▸ **Passage shown**:
───

There is a `aws.cfg` file in the "dags" folder which contains the Amazon Resource Name (ARN) of the user's AWS Identity and Access Management (IAM) role which would allow access to the Redshift database.

#### 4.2 Data Quality Checks
Data quality checks to run:
 * Integrity check on primary keys of fact and dimensional tables
 * Unit tests for the scripts to ensure they are doing the right thing
 * Source/Count checks to ensure completeness
 
Run Quality Checks

In [84]:
# Data quality checks to run in SQL
data_quality_checks =[
 {'check_sql': "SELECT COUNT(*) FROM arrivals WHERE cic_id IS NULL", 'expected_result':0},   
 {'check_sql': "SELECT COUNT(*) FROM admissions WHERE admnum IS NULL", 'expected_result':0},
 {'check_sql': "SELECT COUNT(*) FROM time WHERE arrdate IS NULL", 'expected_result':0},
 {'check_sql': "SELECT COUNT(*) FROM states WHERE state_code IS NULL", 'expected_result':0},
 {'check_sql': "SELECT COUNT(*) FROM states WHERE state_code IS NULL", 'expected_result':0}
]

Upon completion of the steps in the pipeline, the following tree view can be seen on the AirFlow UI:
![Airflow Success DAG Tree View](images/success_dag.png)

───

▸ **The data**:
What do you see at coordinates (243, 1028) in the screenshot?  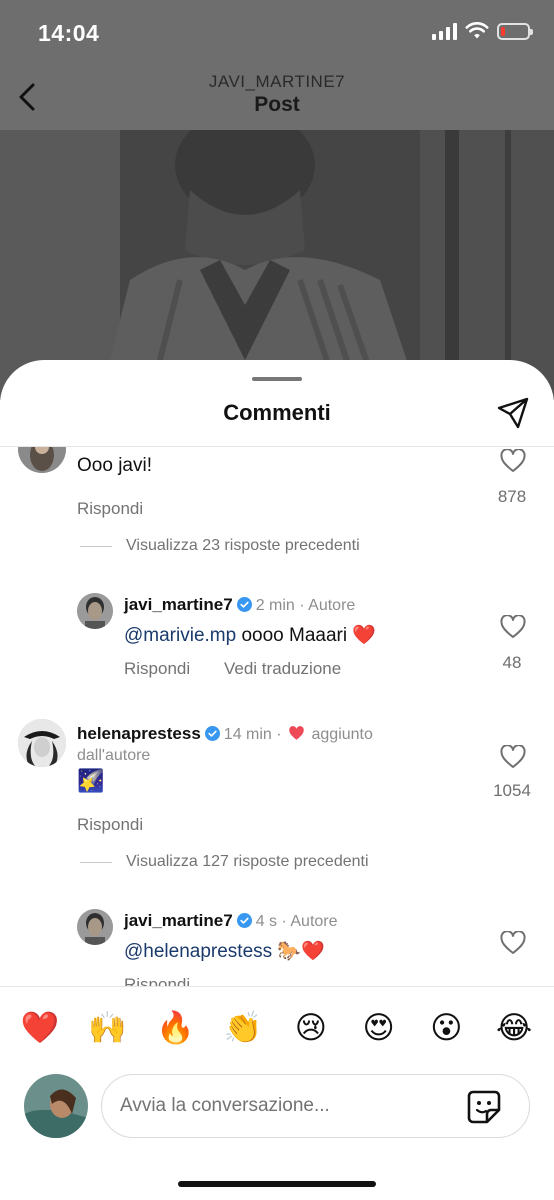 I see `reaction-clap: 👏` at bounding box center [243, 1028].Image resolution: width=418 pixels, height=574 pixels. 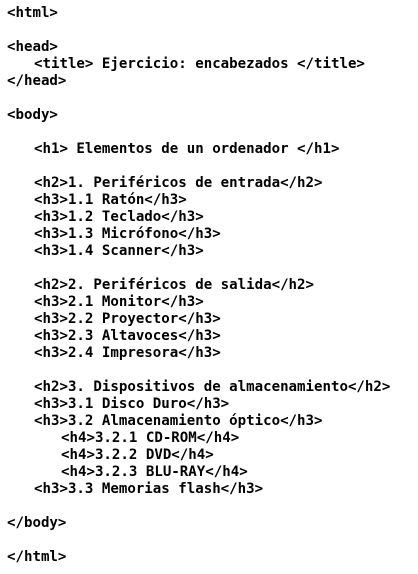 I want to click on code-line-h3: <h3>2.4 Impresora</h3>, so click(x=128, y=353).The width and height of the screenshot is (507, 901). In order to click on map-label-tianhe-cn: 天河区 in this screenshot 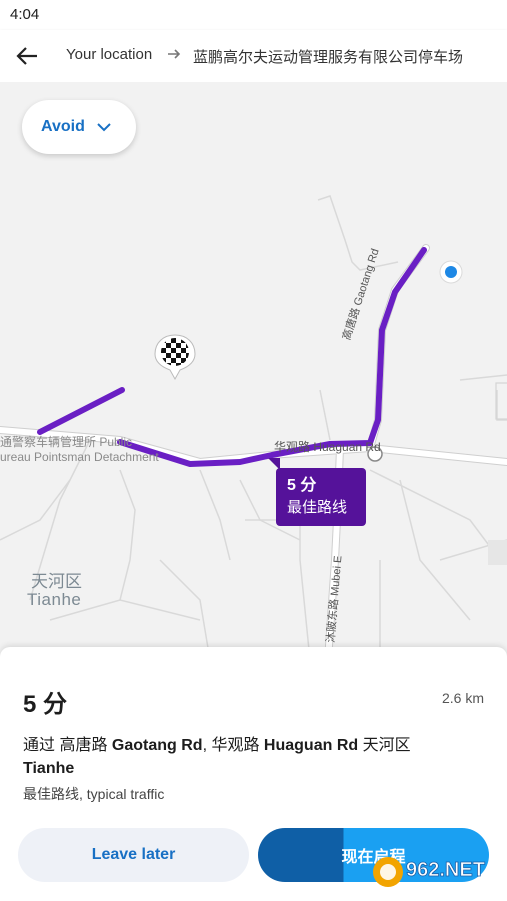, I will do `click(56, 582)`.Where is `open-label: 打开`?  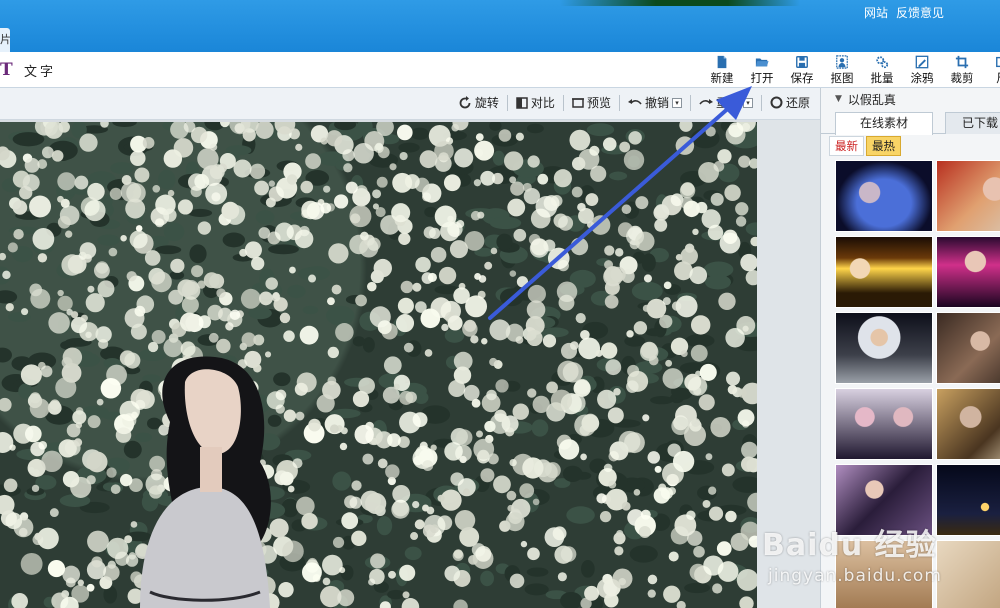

───

▸ **Activity list**:
a: In the data quality passage, what reason is given for running the source/count checks and the unit tests for the scripts?
b: From the SQL checks in the data quality passage, list each table queried once, with the column checked for null values.

▸ **Solutions to the tasks**:
a: The source/count checks are meant to ensure completeness. The unit tests are meant to ensure the scripts are doing the right thing.

b:
- arrivals: cic_id
- admissions: admnum
- time: arrdate
- states: state_code